Exercise brief: Transcribe the records below verbatim, starting at the line that contains "Where should I click to: Go" and ending at the line that contains "coord(369,298)".

:: Data for this task

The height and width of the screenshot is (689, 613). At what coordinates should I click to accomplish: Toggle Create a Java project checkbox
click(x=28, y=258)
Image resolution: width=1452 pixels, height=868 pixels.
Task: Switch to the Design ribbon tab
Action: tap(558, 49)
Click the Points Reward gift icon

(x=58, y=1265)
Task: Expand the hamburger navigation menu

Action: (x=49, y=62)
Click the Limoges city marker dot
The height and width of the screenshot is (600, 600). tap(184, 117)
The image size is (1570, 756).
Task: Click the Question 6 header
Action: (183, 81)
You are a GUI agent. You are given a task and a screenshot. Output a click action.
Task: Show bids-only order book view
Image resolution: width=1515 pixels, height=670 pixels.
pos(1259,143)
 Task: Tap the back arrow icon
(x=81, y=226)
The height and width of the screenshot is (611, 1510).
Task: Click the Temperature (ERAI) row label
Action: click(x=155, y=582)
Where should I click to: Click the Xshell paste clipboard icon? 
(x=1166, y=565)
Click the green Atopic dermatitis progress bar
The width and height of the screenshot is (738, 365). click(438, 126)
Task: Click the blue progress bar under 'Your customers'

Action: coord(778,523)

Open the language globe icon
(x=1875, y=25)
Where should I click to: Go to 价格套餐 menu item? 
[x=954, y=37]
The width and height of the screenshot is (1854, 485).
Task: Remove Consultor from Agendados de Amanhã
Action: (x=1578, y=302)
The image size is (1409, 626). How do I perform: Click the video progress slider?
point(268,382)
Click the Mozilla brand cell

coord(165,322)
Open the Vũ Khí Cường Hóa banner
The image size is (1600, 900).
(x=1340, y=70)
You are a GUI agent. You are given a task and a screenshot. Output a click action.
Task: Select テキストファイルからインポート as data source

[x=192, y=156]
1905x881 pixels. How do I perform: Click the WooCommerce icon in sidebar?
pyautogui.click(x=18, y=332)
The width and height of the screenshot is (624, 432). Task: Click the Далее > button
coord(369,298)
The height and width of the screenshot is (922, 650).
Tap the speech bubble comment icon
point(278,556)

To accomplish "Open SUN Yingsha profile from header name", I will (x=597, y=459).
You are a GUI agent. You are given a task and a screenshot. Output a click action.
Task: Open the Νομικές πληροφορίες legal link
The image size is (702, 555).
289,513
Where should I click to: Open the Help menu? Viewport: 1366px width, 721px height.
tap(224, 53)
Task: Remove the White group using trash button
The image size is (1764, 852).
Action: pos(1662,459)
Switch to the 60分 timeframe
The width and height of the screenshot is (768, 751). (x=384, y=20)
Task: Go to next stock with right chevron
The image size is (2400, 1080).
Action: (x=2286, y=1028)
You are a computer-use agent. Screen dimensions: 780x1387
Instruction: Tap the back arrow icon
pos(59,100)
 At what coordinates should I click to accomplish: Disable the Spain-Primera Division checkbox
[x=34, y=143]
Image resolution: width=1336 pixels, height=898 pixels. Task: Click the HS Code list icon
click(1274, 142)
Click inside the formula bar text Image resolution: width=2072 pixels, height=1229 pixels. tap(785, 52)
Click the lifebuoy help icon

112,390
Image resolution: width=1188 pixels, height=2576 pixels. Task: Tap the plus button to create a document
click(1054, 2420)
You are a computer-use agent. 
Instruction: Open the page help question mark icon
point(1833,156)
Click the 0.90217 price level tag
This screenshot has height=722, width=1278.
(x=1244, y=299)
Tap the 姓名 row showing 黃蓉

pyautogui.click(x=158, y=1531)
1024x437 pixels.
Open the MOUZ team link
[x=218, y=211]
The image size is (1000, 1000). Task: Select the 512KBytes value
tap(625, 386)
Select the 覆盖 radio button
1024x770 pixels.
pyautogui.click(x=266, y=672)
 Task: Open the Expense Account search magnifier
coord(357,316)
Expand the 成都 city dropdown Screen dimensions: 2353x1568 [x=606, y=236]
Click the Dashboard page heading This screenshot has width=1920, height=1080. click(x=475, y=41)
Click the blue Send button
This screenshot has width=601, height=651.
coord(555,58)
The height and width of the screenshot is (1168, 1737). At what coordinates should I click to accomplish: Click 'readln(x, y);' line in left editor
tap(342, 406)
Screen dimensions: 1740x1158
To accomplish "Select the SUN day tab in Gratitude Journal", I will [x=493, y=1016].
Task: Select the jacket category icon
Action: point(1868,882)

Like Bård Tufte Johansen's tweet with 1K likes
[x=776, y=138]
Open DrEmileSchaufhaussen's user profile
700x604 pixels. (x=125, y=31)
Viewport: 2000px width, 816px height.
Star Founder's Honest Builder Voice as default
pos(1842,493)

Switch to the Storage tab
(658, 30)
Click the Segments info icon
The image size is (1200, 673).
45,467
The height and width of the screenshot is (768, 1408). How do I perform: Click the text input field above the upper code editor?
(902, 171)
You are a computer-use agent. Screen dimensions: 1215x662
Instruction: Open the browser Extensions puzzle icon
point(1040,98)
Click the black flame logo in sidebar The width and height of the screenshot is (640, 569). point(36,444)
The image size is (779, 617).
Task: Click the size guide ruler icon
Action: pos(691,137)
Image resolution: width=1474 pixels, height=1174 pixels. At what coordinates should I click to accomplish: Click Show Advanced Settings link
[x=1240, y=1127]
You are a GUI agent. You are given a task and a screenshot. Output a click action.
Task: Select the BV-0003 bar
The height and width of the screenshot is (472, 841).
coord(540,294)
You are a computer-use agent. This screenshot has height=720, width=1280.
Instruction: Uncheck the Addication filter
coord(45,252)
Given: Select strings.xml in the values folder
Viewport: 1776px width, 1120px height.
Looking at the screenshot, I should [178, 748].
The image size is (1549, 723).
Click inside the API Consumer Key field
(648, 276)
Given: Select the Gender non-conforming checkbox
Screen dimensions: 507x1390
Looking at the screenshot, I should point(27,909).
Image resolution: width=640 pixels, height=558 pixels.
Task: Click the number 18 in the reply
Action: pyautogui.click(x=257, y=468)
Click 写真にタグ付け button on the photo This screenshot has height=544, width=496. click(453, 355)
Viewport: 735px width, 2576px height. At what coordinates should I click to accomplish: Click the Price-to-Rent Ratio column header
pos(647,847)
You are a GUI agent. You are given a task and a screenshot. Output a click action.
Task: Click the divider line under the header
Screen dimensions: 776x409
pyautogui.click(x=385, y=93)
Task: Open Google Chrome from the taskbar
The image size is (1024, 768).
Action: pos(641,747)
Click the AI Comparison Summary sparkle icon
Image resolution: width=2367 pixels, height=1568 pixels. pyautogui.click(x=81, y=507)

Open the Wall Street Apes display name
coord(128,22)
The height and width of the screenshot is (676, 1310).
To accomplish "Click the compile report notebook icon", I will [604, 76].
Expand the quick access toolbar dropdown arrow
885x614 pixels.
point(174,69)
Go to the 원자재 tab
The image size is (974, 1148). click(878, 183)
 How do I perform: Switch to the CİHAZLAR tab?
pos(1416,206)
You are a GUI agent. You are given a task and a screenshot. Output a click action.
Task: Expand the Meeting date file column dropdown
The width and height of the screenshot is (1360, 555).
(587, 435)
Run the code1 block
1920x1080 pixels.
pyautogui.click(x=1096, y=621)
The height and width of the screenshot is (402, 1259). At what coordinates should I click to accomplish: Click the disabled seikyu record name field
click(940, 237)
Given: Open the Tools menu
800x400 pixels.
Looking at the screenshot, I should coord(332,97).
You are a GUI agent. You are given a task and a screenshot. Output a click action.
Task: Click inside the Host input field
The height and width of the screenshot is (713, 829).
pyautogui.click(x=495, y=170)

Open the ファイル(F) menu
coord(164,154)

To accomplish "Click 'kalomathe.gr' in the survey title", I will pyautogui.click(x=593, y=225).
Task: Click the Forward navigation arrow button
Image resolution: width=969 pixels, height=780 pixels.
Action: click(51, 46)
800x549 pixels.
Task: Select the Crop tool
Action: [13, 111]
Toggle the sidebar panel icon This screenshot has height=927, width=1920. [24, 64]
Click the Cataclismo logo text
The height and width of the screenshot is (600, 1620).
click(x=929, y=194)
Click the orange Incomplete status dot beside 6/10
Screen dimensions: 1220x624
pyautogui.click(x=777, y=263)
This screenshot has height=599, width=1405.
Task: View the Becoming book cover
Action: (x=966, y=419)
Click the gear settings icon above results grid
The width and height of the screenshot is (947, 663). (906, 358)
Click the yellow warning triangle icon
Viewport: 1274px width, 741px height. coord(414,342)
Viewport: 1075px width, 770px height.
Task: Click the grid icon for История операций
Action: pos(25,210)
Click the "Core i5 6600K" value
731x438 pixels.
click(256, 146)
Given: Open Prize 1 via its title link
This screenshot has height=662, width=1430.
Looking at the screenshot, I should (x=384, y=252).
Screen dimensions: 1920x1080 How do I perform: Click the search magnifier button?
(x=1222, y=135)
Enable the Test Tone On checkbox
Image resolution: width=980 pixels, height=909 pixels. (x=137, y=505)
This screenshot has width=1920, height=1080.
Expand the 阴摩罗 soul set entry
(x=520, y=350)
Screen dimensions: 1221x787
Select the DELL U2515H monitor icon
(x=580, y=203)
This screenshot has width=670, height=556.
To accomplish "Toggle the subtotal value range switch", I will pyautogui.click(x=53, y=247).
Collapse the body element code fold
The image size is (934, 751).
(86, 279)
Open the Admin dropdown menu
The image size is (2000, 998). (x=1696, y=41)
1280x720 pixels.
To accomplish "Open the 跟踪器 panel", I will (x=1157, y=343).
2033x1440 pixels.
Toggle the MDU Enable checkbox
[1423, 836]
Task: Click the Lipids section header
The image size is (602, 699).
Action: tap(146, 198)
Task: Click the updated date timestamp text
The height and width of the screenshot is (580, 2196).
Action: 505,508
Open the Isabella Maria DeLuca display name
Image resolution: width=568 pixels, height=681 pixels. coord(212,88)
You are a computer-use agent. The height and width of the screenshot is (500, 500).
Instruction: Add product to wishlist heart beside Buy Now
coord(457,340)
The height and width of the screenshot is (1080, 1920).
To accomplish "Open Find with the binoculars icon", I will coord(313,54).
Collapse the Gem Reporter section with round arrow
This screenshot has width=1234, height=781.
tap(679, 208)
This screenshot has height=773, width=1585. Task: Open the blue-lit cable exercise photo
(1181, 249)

::::

Expected output:
Where should I click to: Go to 价格套餐 menu item? 
[x=954, y=37]
The width and height of the screenshot is (1854, 485).
Task: Remove Consultor from Agendados de Amanhã
Action: (x=1578, y=302)
The image size is (1409, 626). How do I perform: Click the video progress slider?
point(268,382)
Click the Mozilla brand cell

coord(165,322)
Open the Vũ Khí Cường Hóa banner
The image size is (1600, 900).
(x=1340, y=70)
You are a GUI agent. You are given a task and a screenshot. Output a click action.
Task: Select テキストファイルからインポート as data source

[x=192, y=156]
1905x881 pixels. How do I perform: Click the WooCommerce icon in sidebar?
pyautogui.click(x=18, y=332)
The width and height of the screenshot is (624, 432). Task: Click the Далее > button
coord(369,298)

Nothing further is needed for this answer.